(Helsinki) L’équipementier finlandais de télécoms Nokia, parmi les pionniers de la 5G, a annoncé jeudi une hausse de ses bénéfices, mais revoit à la baisse ses prévisions d’excédent pour 2020.

Agence France-Presse

Pour l’ensemble de l’année, Nokia anticipe désormais un bénéfice ajusté par action de 0,23 euro (avec une variation de plus ou moins 3 centimes), contre 0,25 euro (à plus ou moins 5 centimes) attendu jusqu’alors. Cette baisse est en partie due aux difficultés constatées sur le marché nord-américain, selon le groupe.

« Nous avons perdu des parts de marché chez un grand client nord-américain (Verizon, NDLR), nous constatons une certaine pression sur les marges sur ce marché et nous pensons que nous devons davantage augmenter les investissements en R & D pour assurer le leadership », concernant la 5G, a déclaré le PDG Pekka Lundmark, à la tête du groupe depuis août.

L’équipementier escompte par ailleurs une marge opérationnelle d’environ 9 % pour 2020 (contre 9,5 % annoncé précédemment) – avec une variation de plus ou moins 1 point et entre 7 et 10 % pour l’année prochaine.

Pour 2021, « les attentes étaient de 11 % avant les résultats […] l’année prochaine sera nettement plus faible que ce que les marchés attendaient », explique à l’AFP Mikael Rautanen du cabinet Inderes.   

Le titre du groupe perdait plus de 15 % vers 7 h à la Bourse d’Helsinki, à 2,92 euros.  

Sur la période juillet-septembre, le bénéfice net trimestriel du groupe s’est pourtant affiché à 193 millions d’euros, contre 82 millions au troisième trimestre 2019, grâce à une baisse des coûts, et le résultat opérationnel est ressorti à 350 millions, en hausse de 32,6 %. Son chiffre d’affaires a toutefois reculé de 7 %, à 5,29 milliards d’euros, là où les analystes attendaient plus de 5,4 milliards.

Engagé dans une chasse aux coûts, Nokia redresse graduellement sa rentabilité. La marge opérationnelle calculée sans tenir compte de la norme comptable IFRS s’est élevée à 9,2 % à l’issue du trimestre, contre une marge de 8,4 % enregistrée un an plus tôt.

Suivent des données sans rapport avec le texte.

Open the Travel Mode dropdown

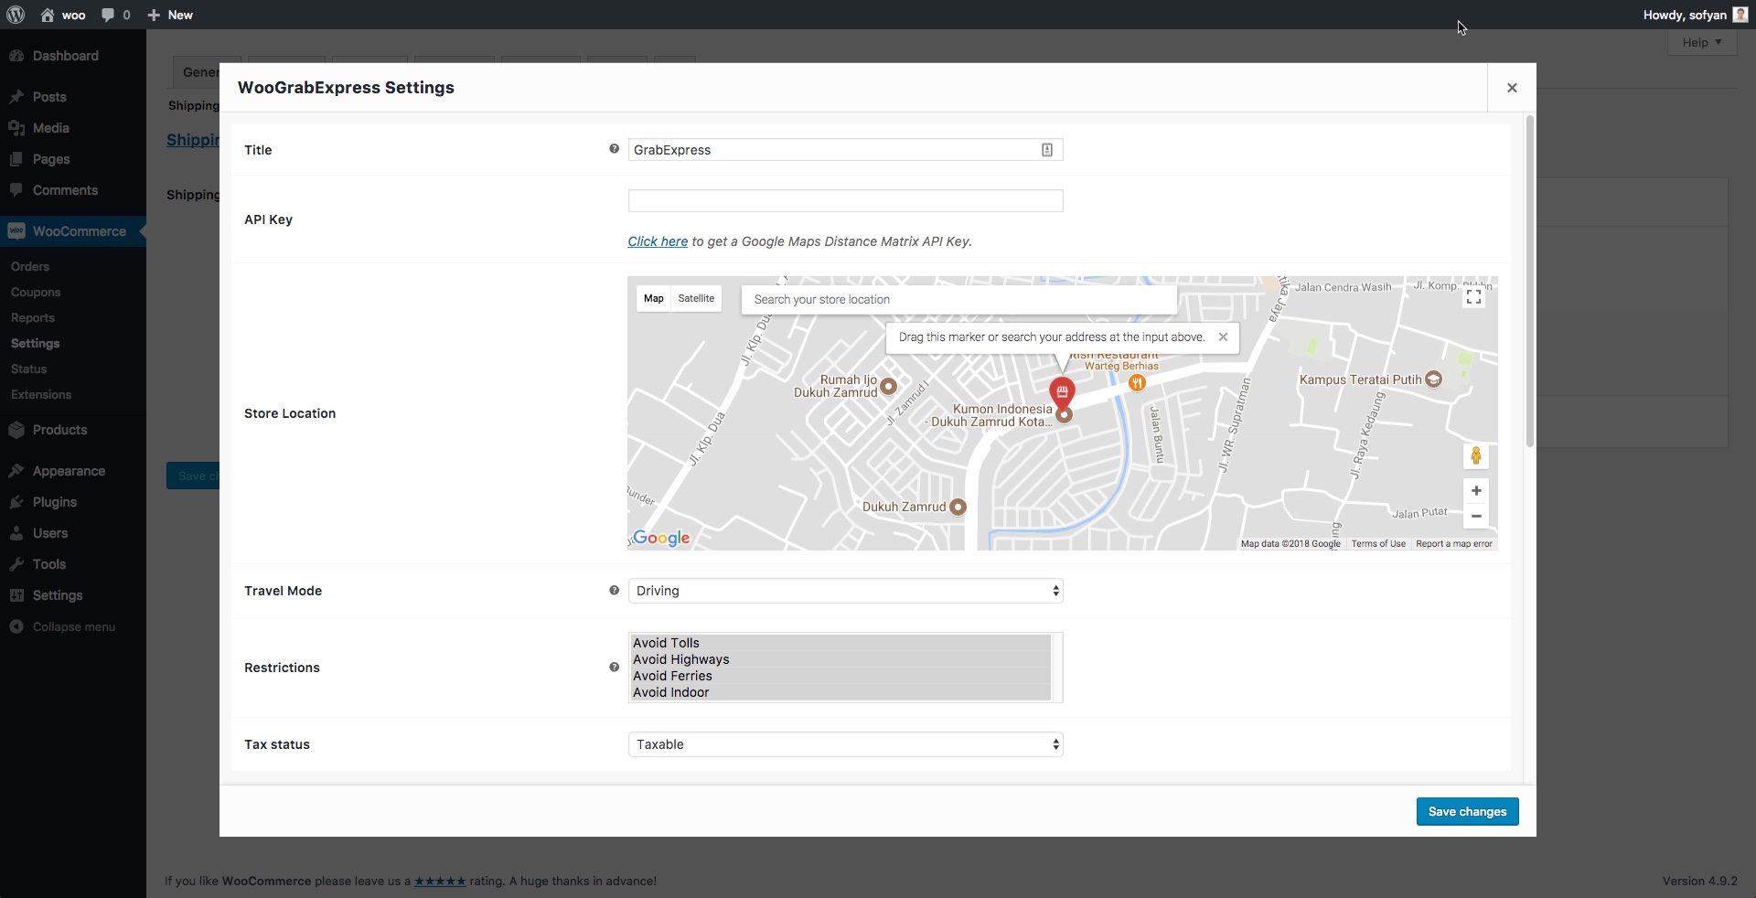coord(844,591)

« Nouvelles opportunités » pour la 5G

À ce jour, Nokia a signé 101 contrats avec des opérateurs pour des équipements 5G. Avec le Chinois Huawei et le Suédois Ericsson, ils se partagent actuellement près de 80 % du marché des réseaux de cinquième génération.

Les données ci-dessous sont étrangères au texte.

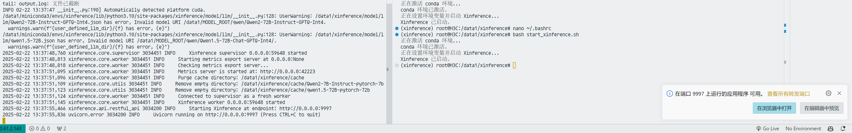This screenshot has width=852, height=133.
Task: Follow the 查看所有转发端口 link
Action: coord(788,94)
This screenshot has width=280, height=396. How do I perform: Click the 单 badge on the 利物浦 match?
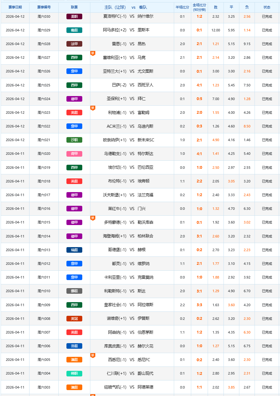pos(93,108)
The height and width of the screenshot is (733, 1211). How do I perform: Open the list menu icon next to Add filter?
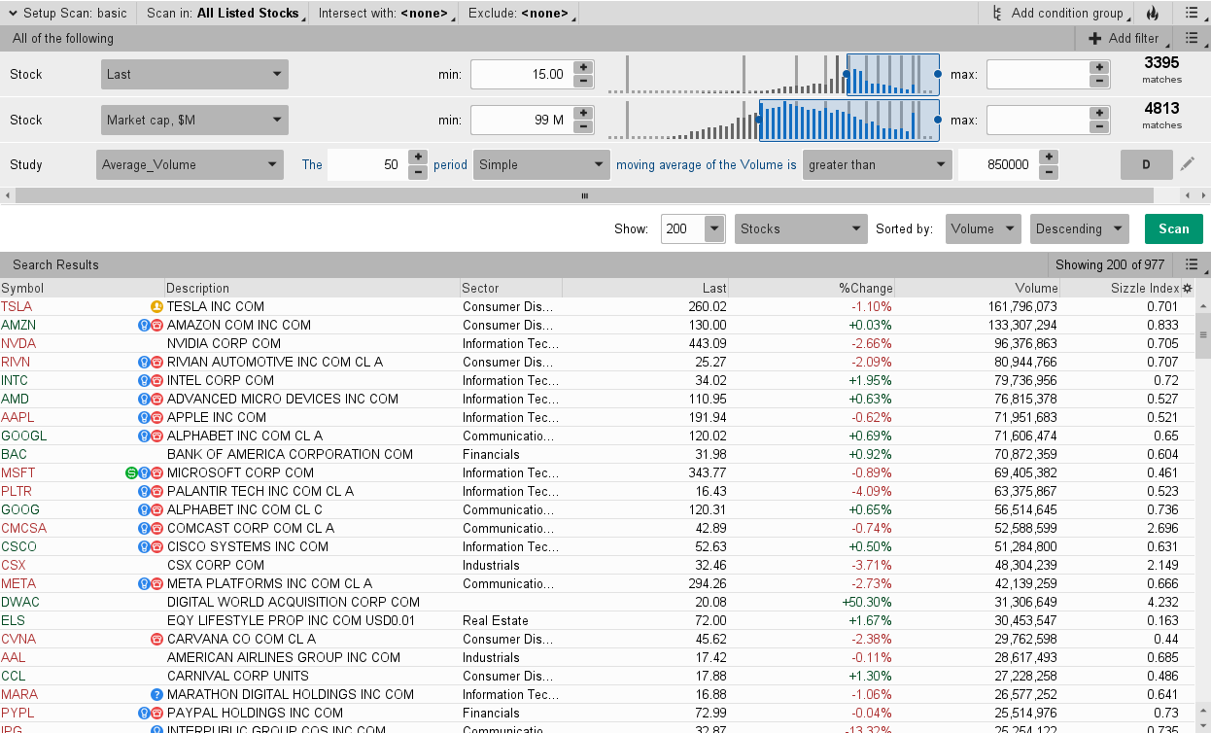point(1192,38)
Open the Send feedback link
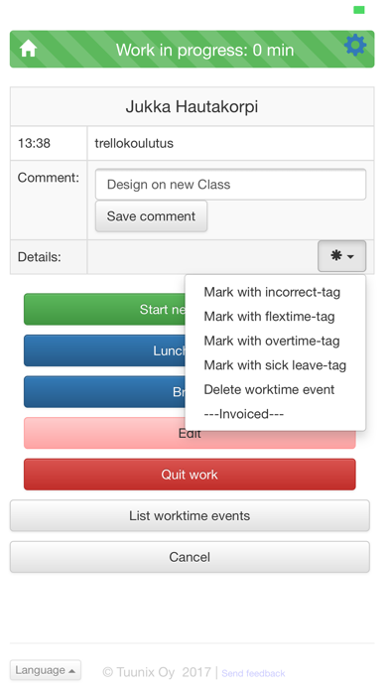This screenshot has width=389, height=691. [x=253, y=673]
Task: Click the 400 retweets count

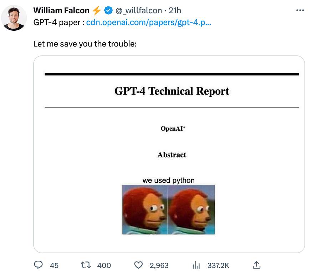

Si Huawei est considéré comme un leader mondial de la 5G, le groupe est toutefois dans le collimateur de l’administration du président Donald Trump, qui le soupçonne d’espionnage au profit de Pékin. En Europe, le Royaume-Uni et la Suède ont récemment banni le groupe chinois de leur futur réseau télécoms 5G, invoquant la sécurité nationale – une aubaine pour ses deux principaux rivaux sur le marché de la 5G.

« Certaines des tendances géopolitiques ouvrent de nouvelles opportunités », a jugé M. Lundmark lors d’une conférence de presse – ajoutant que les progrès dans le développement des produits 5G ont été « excellents ».

Fin septembre, Nokia avait d’ailleurs annoncé son premier contrat 5G au Royaume-Uni – avec l’opérateur BT – depuis l’exclusion de Huawei en juillet, pour un montant non communiqué.

Toutefois, Mikael Rautanen juge « ambitieux » pour le groupe de devenir leader sur le marché de la 5G. « Nokia a perdu des parts de marché […], presque un cinquième de sa présence lors du passage de la 4G à la 5G ».